Segment Start: Document section

Isocitrate-to-SENP1 signaling amplifies insulin secretion and rescues dysfunctional β cells.
Ferdaoussi M., Dai X., Jensen MV., Wang R., Peterson BS., Huang C., Ilkayeva O., Smith N., Miller N., Hajmrle C., Spigelman AF., Wright RC., Plummer G., Suzuki K., Mackay JP., van de Bunt M., Gloyn AL., Ryan TE., Norquay LD., Brosnan MJ., Trimmer JK., Rolph TP., Kibbey RG., Manning Fox JE., Colmers WF., Shirihai OS., Neufer PD., Yeh ET., Newgard CB., MacDonald PE.
Insulin secretion from β cells of the pancreatic islets of Langerhans controls metabolic homeostasis and is impaired in individuals with type 2 diabetes (T2D). Increases in blood glucose trigger insulin release by closing ATP-sensitive K+ channels, depolarizing β cells, and opening voltage-dependent Ca2+ channels to elicit insulin exocytosis. However, one or more additional pathway(s) amplify the secretory response, likely at the distal exocytotic site. The mitochondrial export of isocitrate and engagement with cytosolic isocitrate dehydrogenase (ICDc) may be one key pathway, but the mechanism linking this to insulin secretion and its role in T2D have not been defined. Here, we show that the ICDc-dependent generation of NADPH and subsequent glutathione (GSH) reduction contribute to the amplification of insulin exocytosis via sentrin/SUMO-specific protease-1 (SENP1). In human T2D and an in vitro model of human islet dysfunction, the glucose-dependent amplification of exocytosis was impaired and could be rescued by introduction of signaling intermediates from this pathway. Moreover, islet-specific Senp1 deletion in mice caused impaired glucose tolerance by reducing the amplification of insulin exocytosis. Together, our results identify a pathway that links glucose metabolism to the amplification of insulin secretion and demonstrate that restoration of this axis rescues β cell function in T2D.

Segment End: Document section
Segment Start: Data shown

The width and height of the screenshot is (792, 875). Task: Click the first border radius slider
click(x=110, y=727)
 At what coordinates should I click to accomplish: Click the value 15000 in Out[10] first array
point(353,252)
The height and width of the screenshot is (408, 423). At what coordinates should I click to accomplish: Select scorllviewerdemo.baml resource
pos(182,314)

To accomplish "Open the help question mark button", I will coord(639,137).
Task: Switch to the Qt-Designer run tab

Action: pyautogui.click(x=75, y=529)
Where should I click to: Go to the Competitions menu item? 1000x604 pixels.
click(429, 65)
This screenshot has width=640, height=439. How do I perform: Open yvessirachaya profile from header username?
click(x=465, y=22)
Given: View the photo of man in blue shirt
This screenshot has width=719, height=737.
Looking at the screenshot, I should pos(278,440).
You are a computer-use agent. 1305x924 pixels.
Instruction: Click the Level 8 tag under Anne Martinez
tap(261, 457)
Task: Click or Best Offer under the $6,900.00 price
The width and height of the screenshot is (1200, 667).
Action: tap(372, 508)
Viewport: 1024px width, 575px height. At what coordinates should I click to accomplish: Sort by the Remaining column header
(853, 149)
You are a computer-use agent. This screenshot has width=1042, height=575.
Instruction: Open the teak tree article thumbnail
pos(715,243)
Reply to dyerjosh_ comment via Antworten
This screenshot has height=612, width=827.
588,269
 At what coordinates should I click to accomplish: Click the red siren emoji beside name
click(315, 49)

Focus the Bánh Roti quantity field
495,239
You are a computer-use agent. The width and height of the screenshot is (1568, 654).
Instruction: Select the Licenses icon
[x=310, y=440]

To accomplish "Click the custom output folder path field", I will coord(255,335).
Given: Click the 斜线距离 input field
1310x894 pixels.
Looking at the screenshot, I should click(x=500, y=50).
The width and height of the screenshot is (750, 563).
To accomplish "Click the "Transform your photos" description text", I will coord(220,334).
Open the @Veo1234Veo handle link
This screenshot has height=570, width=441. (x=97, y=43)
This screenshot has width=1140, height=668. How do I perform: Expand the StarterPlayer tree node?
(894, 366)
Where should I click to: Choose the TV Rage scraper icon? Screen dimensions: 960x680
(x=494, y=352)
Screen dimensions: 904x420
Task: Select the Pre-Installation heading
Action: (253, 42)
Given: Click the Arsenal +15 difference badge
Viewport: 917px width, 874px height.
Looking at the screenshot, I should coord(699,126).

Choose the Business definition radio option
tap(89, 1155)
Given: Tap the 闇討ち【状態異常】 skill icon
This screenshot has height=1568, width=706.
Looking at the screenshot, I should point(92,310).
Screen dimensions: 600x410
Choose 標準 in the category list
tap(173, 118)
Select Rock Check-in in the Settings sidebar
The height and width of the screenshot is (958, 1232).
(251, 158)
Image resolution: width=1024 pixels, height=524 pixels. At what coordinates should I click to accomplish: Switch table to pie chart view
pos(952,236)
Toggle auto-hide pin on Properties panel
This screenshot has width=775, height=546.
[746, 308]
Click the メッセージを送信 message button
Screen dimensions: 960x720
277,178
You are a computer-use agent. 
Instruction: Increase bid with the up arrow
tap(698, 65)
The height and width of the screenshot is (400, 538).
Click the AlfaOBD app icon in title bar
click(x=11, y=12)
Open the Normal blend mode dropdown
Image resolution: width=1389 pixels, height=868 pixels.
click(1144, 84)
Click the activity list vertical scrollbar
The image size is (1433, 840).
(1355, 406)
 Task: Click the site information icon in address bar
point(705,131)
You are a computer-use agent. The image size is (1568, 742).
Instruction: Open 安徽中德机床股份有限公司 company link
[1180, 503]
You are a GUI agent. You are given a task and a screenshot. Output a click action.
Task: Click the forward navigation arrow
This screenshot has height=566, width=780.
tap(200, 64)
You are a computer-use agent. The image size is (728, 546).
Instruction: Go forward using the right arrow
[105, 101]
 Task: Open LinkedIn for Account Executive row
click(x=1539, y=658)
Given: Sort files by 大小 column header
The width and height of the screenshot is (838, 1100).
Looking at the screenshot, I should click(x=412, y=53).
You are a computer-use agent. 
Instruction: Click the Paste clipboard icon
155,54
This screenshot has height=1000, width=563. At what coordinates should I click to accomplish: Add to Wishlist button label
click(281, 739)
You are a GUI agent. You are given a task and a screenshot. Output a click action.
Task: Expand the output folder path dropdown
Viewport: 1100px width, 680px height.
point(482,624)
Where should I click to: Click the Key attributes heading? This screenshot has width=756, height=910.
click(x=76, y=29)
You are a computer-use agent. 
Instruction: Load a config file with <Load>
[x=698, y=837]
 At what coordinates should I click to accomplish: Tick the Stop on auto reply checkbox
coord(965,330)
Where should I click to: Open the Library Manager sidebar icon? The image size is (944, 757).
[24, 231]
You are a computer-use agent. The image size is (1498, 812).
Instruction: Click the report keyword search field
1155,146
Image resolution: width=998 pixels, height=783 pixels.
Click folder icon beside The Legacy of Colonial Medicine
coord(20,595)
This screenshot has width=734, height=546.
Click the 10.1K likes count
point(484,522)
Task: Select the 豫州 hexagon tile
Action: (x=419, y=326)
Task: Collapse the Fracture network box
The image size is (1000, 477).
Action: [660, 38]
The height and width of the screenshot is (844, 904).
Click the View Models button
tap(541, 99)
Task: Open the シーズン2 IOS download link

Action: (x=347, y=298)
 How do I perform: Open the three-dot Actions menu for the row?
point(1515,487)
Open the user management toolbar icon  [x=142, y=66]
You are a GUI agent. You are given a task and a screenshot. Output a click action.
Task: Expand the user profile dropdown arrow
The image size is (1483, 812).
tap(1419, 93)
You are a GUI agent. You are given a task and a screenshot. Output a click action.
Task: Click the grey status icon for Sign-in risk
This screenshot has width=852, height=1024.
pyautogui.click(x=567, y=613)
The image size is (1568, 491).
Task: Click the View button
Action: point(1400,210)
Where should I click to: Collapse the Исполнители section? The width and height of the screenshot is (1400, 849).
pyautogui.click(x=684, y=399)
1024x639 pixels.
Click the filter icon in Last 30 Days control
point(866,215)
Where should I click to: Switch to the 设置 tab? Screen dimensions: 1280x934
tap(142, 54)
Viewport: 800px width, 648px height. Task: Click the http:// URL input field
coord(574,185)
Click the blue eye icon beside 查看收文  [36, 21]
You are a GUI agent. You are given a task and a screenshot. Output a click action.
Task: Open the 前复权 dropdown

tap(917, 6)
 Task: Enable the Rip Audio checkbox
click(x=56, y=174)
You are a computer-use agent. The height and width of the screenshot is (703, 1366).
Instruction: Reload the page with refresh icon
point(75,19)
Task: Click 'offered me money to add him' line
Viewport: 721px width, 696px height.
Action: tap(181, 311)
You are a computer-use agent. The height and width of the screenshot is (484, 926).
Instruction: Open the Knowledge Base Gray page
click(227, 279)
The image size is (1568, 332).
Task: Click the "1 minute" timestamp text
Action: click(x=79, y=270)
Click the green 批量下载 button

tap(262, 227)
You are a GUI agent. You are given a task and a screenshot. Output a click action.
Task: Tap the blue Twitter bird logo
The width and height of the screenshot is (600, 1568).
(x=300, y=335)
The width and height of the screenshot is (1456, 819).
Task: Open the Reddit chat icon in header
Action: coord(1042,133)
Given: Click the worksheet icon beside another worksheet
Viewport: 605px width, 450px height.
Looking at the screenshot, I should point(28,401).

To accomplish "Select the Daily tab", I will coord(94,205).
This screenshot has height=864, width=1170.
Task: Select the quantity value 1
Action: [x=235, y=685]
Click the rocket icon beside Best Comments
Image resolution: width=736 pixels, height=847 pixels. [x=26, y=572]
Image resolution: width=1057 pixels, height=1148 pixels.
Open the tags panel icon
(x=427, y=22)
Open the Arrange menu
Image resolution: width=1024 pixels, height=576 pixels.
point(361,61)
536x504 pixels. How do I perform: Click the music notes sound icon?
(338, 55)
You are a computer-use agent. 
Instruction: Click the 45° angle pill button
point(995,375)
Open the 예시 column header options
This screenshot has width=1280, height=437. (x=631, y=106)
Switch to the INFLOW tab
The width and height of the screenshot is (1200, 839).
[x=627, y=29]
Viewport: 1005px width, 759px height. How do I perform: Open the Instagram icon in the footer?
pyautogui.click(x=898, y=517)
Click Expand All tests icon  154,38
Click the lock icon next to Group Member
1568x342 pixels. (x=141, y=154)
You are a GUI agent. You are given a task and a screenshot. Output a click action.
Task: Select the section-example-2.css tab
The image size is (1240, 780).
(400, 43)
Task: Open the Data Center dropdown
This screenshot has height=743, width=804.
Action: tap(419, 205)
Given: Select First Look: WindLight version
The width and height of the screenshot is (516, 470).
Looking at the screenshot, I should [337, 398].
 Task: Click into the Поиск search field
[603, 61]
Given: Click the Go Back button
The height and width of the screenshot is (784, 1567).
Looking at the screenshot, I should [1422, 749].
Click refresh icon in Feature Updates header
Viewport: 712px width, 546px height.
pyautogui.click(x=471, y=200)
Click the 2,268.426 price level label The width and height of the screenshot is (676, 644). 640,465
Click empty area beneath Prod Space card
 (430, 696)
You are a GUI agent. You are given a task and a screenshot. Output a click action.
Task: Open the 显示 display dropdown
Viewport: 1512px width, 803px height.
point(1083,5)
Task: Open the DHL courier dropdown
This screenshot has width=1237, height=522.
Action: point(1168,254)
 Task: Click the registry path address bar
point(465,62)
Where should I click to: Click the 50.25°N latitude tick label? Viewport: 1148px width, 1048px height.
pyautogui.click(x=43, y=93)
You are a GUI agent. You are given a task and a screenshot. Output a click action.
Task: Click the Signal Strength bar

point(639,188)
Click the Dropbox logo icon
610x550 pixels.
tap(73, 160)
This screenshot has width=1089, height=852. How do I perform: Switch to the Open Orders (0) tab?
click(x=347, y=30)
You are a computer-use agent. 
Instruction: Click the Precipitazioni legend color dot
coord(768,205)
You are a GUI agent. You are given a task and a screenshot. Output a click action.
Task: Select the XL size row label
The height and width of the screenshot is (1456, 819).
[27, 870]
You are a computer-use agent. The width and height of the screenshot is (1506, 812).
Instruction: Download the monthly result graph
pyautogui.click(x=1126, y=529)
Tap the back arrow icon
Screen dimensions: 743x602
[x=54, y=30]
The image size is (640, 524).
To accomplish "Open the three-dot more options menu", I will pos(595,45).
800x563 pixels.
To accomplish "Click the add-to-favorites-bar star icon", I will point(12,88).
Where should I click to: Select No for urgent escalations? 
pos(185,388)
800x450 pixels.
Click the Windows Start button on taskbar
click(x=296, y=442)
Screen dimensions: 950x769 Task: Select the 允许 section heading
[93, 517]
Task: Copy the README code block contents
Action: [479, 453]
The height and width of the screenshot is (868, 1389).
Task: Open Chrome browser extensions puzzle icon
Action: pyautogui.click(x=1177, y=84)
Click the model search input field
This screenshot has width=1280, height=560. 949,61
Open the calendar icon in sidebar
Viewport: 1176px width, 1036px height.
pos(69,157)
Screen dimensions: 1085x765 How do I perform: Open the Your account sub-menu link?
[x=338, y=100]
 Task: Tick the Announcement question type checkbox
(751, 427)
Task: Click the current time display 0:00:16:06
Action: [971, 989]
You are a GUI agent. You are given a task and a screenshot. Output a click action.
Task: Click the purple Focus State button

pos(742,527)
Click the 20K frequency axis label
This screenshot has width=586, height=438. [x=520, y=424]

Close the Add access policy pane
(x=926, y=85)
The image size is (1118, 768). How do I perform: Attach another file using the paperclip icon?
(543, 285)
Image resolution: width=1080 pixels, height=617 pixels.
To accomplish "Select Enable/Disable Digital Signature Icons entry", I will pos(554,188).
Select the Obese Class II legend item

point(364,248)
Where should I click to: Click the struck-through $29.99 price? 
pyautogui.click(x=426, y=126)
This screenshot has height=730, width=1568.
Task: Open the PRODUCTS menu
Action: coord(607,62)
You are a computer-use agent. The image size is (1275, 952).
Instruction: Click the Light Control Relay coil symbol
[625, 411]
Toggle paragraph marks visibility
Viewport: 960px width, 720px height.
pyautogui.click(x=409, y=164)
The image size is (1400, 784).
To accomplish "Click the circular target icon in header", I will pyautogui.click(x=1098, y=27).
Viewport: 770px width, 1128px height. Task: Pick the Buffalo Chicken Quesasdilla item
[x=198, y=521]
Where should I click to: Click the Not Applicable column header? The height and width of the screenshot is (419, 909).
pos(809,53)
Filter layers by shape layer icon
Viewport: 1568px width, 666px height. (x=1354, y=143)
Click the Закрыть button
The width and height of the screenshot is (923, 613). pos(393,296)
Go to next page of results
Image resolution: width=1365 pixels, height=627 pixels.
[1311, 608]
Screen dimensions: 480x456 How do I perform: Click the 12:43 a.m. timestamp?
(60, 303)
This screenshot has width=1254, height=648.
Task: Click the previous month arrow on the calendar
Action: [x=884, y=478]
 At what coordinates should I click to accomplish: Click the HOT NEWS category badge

Segment End: Data shown

◆ **Work required**:
From the abstract on isocitrate-to-SENP1 signaling, copy the passage that begins with the words containing "Isocitrate-to-SENP1 signaling amplifies" and ends with "CB., MacDonald PE.". This data has no connection to the abstract on isocitrate-to-SENP1 signaling.

◆ **Answer for this exercise**:
Isocitrate-to-SENP1 signaling amplifies insulin secretion and rescues dysfunctional β cells.
Ferdaoussi M., Dai X., Jensen MV., Wang R., Peterson BS., Huang C., Ilkayeva O., Smith N., Miller N., Hajmrle C., Spigelman AF., Wright RC., Plummer G., Suzuki K., Mackay JP., van de Bunt M., Gloyn AL., Ryan TE., Norquay LD., Brosnan MJ., Trimmer JK., Rolph TP., Kibbey RG., Manning Fox JE., Colmers WF., Shirihai OS., Neufer PD., Yeh ET., Newgard CB., MacDonald PE.